* _O QUE FAZER_
1. Repita sem alterações o trecho do texto sobre a vindima de 2018 que começa em "Já antes os" e termina em "e Douro incluídos.".
2. Responda, por favor, a estas perguntas com base no texto sobre a vindima de 2018, marcando as respostas com as mesmas letras:
(a) De quanto foi a quebra de produção referida pelos presidentes das comissões vitivinícolas do Dão e dos Vinhos Verdes?
(b) Em que altura ocorreu a acentuada queda de água durante o inverno?
(c) Segundo o Instituto da Vinha e do Vinho, em que se deverá traduzir a queda generalizada de 2018?
3. Enumere todas as regiões vitivinícolas nomeadas no texto sobre a vindima de 2018.

2018 foi um ano de desavinho, esse acidente fisiológico que “resulta da ausência de fecundação das flores e sua consequente queda”. O inverno marcado pela distribuição irregular da chuva, com uma acentuada queda de água na altura da floração da vinha, fez com que os bagos se formassem de forma irregular um pouco por todo o país. Irregular é, precisamente, a melhor palavra para definir um ano de grandes oscilações térmicas, em que o já velhinho ditado “até ao lavar dos cestos é vindima” nunca foi tão apropriado.
Já antes os presidentes das comissões vitivinícolas do Dão e dos Vinhos Verdes tinham referido ao Observador uma quebra de produção na ordem dos 20% em ambas as regiões — segundo o Instituto da Vinha e do Vinho (IVV), a queda generalizada em 2018 deverá traduzir-se na produção mais baixa em seis anos. Todo o país foi assolado de forma semelhante, garante também o enólogo consultor Diogo Lopes, que trabalha com projetos em diferentes regiões — Lisboa, Alentejo e Douro incluídos.

* _EXCERTO DO MATERIAL_
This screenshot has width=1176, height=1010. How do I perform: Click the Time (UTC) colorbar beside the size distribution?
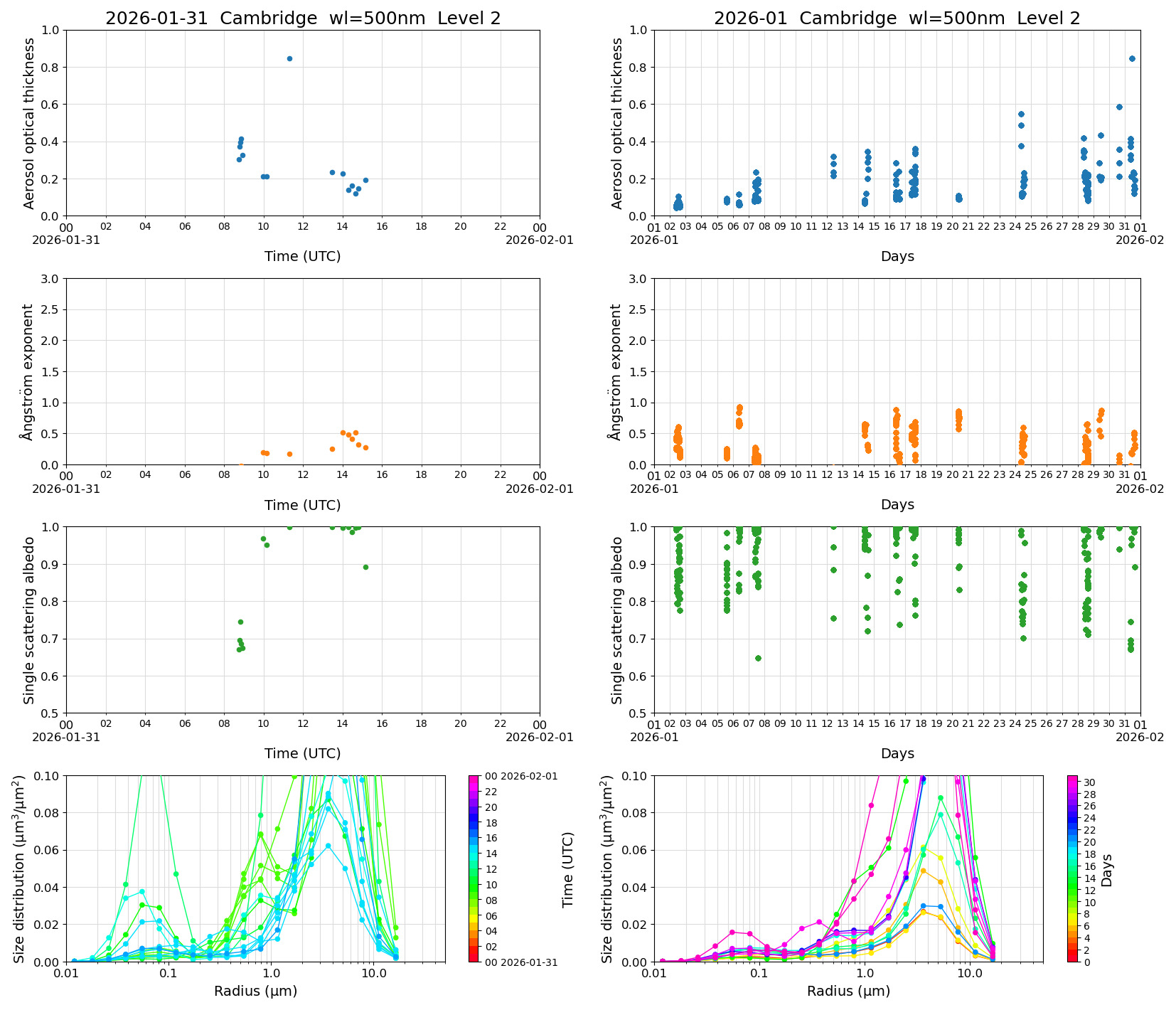click(x=475, y=868)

* _RESPOSTAS POR TAREFA_
1.
Já antes os presidentes das comissões vitivinícolas do Dão e dos Vinhos Verdes tinham referido ao Observador uma quebra de produção na ordem dos 20% em ambas as regiões — segundo o Instituto da Vinha e do Vinho (IVV), a queda generalizada em 2018 deverá traduzir-se na produção mais baixa em seis anos. Todo o país foi assolado de forma semelhante, garante também o enólogo consultor Diogo Lopes, que trabalha com projetos em diferentes regiões — Lisboa, Alentejo e Douro incluídos.

2.
(a) Na ordem dos 20% em ambas as regiões.
(b) Na altura da floração da vinha.
(c) Na produção mais baixa em seis anos.

3. Dão, Vinhos Verdes, Lisboa, Alentejo, Douro